Stored records:
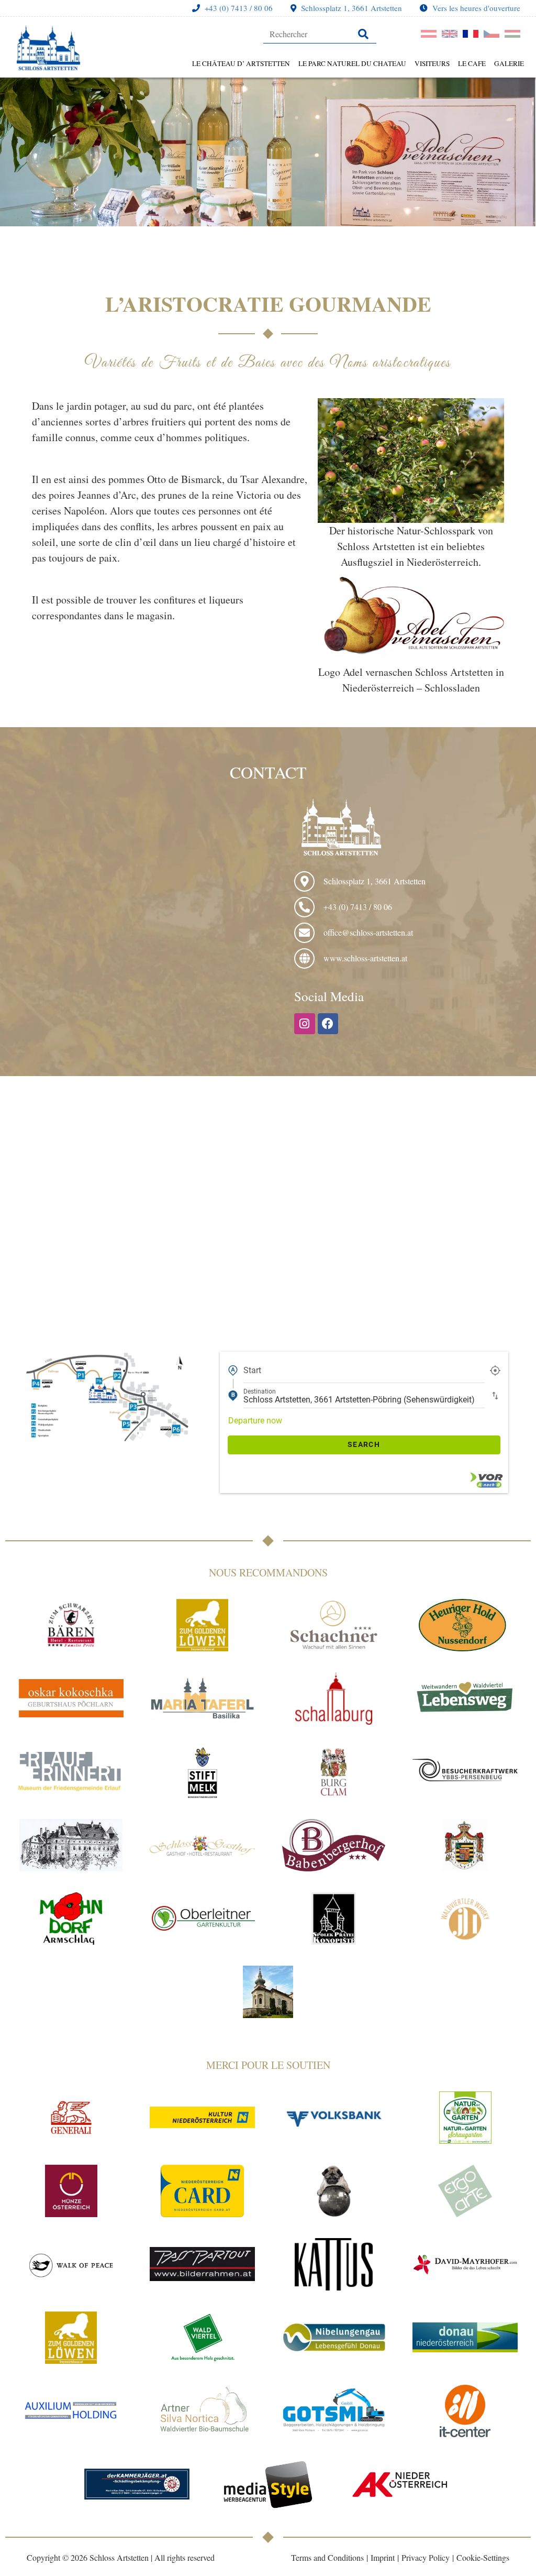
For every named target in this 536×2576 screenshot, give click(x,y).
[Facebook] (328, 1023)
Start (252, 1370)
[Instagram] (304, 1023)
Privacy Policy (425, 2557)
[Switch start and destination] (495, 1395)
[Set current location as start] (495, 1370)
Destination (259, 1391)
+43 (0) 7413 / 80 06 (239, 8)
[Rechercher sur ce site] (319, 34)
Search (364, 1444)
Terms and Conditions (327, 2557)
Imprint (383, 2557)
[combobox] (364, 1370)
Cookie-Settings (482, 2557)
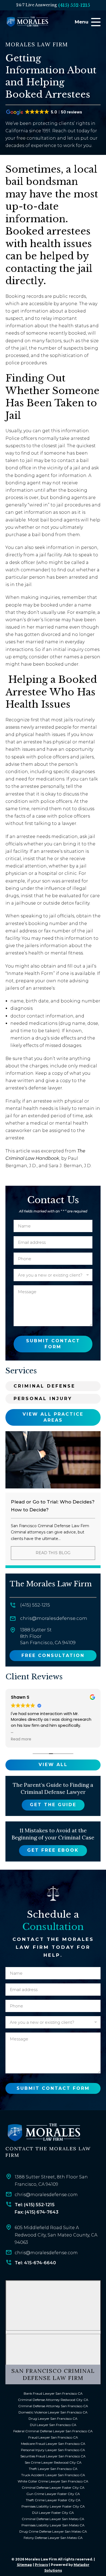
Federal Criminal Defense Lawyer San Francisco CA (53, 2431)
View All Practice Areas (53, 1417)
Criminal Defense (44, 1386)
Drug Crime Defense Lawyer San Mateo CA (53, 2531)
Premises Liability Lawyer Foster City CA (53, 2506)
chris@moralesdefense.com (53, 1618)
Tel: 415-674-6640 (35, 2262)
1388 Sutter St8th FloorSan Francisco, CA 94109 (48, 1636)
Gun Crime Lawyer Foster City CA (53, 2494)
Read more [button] (21, 1739)
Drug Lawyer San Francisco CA (53, 2418)
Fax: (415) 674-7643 (36, 2212)
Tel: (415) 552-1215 (35, 2204)
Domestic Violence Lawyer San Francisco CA (53, 2412)
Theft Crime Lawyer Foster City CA (53, 2500)
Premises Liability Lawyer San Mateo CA (53, 2525)
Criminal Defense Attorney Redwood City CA (53, 2400)
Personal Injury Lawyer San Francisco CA (53, 2450)
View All (53, 1764)
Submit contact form (53, 1343)
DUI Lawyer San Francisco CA (53, 2425)
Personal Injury (43, 1398)
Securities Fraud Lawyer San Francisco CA (53, 2456)
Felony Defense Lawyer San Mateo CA (53, 2538)
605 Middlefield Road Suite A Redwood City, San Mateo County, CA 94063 (56, 2235)
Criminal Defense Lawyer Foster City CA (53, 2487)
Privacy (41, 2565)
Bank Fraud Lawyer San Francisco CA (53, 2393)
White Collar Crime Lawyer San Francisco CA (53, 2481)
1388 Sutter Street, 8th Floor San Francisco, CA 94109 (51, 2180)
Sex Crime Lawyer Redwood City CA (53, 2462)
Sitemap (24, 2565)
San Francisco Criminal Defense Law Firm (53, 2374)
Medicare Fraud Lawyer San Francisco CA (53, 2444)
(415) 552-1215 (74, 5)
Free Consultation (53, 1655)
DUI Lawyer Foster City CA (53, 2513)
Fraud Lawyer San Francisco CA (53, 2437)
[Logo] (43, 2132)
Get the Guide (53, 1804)
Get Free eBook (53, 1850)
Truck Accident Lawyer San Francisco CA (53, 2475)
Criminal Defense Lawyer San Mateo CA (53, 2519)
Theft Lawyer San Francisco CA (53, 2469)
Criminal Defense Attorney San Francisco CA (53, 2406)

WHAT IS REQUIRED: Which of the lines above include the string "Redwood"? Pick them out and copy them.

RESPONSE TO THIS TASK:
Criminal Defense Attorney Redwood City CA (53, 2400)
605 Middlefield Road Suite A Redwood City, San Mateo County, CA 94063 (56, 2235)
Sex Crime Lawyer Redwood City CA (53, 2462)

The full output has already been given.